The run-all command allows you to execute all feature extraction modules for a single BAM file in one go.

Usage

krewlyzer run-all sample.bam --reference hg19.fa --output all_features_out \
    [--variants variants.maf] \
    [--bin-input targets.bed] \
    [--threads N]

Arguments

  • sample.bam: Input BAM file (sorted, indexed).
  • --reference, -g: Reference genome FASTA.
  • --output, -o: Output directory.
  • --variants, -v: (Optional) VCF or MAF file for mfsd analysis.
  • --bin-input, -b: (Optional) Custom bins for FSC/FSR (e.g., targeted panel regions).
  • --threads, -t: Number of threads (default: 0 = all cores).
  • --mapq, -q: Minimum mapping quality (default: 20).
  • --minlen, --maxlen: Fragment length range (default: 65-400).

Nextflow Pipeline

Krewlyzer includes a Nextflow pipeline (krewlyzer.nf) for processing multiple samples in parallel on HPC clusters or local machines.

Usage

nextflow run krewlyzer.nf --samplesheet samplesheet.csv --ref /path/to/reference.fa --outdir results/

Samplesheet Format (CSV)

A CSV file with the following columns:

sample,bam,meth_bam,vcf,bed,maf,single_sample_maf
sample1,/path/to/sample1.bam,,/path/to/sample1.vcf,,,
sample2,/path/to/sample2.bam,,,,/path/to/sample2.maf,true
sample3,/path/to/sample3.bam,,,,/path/to/cohort.maf,false
sample4,,,,/path/to/pre_extracted.bed.gz,,

Pipeline Logic

The pipeline automatically runs specific modules based on valid input in the samplesheet columns:

  • bam: Triggers the main run-all workflow (Extraction -> Motif -> Features). This is the standard path for WGS BAMs.
  • meth_bam: Triggers uxm (Methylation) analysis. Can be run alongside bam or independently.
  • bed: Triggers fragment-only features (FSC, FSR, WPS, OCF, FSD). Skips extraction/motif steps. Use this for re-running analysis on already extracted fragments.
  • vcf: Used with bam for mFSD (Mutant Fragment Size Distribution) analysis.
  • maf: Multi-sample MAF file for mFSD analysis. The pipeline filters by Tumor_Sample_Barcode matching the sample ID (regex: .*sample_id.*).
  • single_sample_maf: Set to true if the MAF contains only this sample's variants (skips filtering). Set to false or leave empty for multi-sample MAFs.
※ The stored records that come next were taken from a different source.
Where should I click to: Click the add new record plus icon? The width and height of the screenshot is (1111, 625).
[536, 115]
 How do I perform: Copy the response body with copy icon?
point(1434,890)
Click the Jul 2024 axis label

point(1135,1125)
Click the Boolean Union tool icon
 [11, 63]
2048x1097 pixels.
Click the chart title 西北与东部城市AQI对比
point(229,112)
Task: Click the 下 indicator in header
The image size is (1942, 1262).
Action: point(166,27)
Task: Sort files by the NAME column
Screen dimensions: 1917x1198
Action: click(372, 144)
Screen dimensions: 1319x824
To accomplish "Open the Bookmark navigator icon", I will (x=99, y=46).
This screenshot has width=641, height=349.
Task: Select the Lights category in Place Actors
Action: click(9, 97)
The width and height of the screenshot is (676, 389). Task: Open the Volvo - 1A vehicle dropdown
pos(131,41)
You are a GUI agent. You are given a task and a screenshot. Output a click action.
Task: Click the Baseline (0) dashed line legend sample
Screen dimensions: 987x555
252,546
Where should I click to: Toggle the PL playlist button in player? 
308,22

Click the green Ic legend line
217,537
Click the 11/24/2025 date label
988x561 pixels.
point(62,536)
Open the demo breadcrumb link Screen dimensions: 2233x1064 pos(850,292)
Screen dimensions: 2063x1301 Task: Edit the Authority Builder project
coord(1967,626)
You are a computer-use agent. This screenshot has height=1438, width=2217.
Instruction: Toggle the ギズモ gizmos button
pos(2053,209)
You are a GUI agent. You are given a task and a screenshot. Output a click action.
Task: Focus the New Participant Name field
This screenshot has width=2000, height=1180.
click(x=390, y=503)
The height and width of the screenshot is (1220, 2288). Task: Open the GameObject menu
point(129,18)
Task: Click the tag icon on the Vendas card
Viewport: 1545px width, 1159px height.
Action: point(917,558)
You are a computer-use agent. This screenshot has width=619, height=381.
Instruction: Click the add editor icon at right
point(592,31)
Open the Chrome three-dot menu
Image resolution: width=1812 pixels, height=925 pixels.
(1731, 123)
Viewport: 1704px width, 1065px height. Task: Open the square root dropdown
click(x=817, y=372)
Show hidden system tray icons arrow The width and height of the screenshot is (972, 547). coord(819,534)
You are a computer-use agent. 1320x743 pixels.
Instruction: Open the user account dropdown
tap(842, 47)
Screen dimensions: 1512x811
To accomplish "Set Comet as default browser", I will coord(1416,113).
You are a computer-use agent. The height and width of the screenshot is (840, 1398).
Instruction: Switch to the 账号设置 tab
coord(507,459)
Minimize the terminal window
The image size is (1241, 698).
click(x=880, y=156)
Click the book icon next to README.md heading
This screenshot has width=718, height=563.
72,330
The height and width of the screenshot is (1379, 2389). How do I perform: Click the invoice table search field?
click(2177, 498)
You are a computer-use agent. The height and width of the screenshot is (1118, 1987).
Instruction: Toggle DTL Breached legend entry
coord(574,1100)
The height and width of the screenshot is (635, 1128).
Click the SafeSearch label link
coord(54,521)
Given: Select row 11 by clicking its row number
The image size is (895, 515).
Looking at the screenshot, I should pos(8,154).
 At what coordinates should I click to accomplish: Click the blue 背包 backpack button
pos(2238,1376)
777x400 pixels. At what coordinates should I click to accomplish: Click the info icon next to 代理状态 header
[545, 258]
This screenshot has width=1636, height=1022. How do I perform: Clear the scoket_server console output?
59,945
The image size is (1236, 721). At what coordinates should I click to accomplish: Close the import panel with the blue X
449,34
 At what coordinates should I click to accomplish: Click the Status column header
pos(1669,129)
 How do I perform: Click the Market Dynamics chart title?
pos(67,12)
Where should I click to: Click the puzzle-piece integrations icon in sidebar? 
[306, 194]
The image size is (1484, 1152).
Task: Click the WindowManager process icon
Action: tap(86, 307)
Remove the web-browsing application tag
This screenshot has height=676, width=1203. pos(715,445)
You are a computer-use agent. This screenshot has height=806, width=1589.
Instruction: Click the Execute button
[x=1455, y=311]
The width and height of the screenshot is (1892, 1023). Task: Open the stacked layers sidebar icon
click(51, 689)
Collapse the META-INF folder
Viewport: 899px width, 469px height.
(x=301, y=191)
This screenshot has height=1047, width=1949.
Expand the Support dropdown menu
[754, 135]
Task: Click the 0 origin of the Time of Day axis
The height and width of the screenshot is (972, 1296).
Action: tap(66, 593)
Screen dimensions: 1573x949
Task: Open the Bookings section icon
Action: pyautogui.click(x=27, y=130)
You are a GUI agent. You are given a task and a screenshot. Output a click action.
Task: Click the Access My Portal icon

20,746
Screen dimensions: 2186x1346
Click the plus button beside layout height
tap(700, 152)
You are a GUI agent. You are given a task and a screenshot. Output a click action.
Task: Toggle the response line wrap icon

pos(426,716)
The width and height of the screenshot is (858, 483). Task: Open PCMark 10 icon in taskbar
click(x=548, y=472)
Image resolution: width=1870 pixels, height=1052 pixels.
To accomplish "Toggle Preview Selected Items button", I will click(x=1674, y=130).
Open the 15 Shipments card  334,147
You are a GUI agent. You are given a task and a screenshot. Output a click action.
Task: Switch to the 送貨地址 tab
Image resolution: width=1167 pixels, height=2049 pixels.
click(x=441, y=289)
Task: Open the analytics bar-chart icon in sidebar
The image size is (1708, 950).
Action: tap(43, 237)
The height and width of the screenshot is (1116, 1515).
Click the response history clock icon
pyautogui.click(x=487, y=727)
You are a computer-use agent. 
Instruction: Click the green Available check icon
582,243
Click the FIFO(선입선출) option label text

[!NOTE] If the filtered MAF has zero variants for a sample, MFSD is skipped with a warning.

Note on Column Headers: The samplesheet MUST use these exact headers: sample,bam,meth_bam,vcf,bed,maf,single_sample_maf. Empty fields for optional columns should be left blank (commas required).

Profiles

  • -profile lsf: For LSF clusters.
  • -profile slurm: For SLURM clusters.
  • -profile docker: Run using Docker container.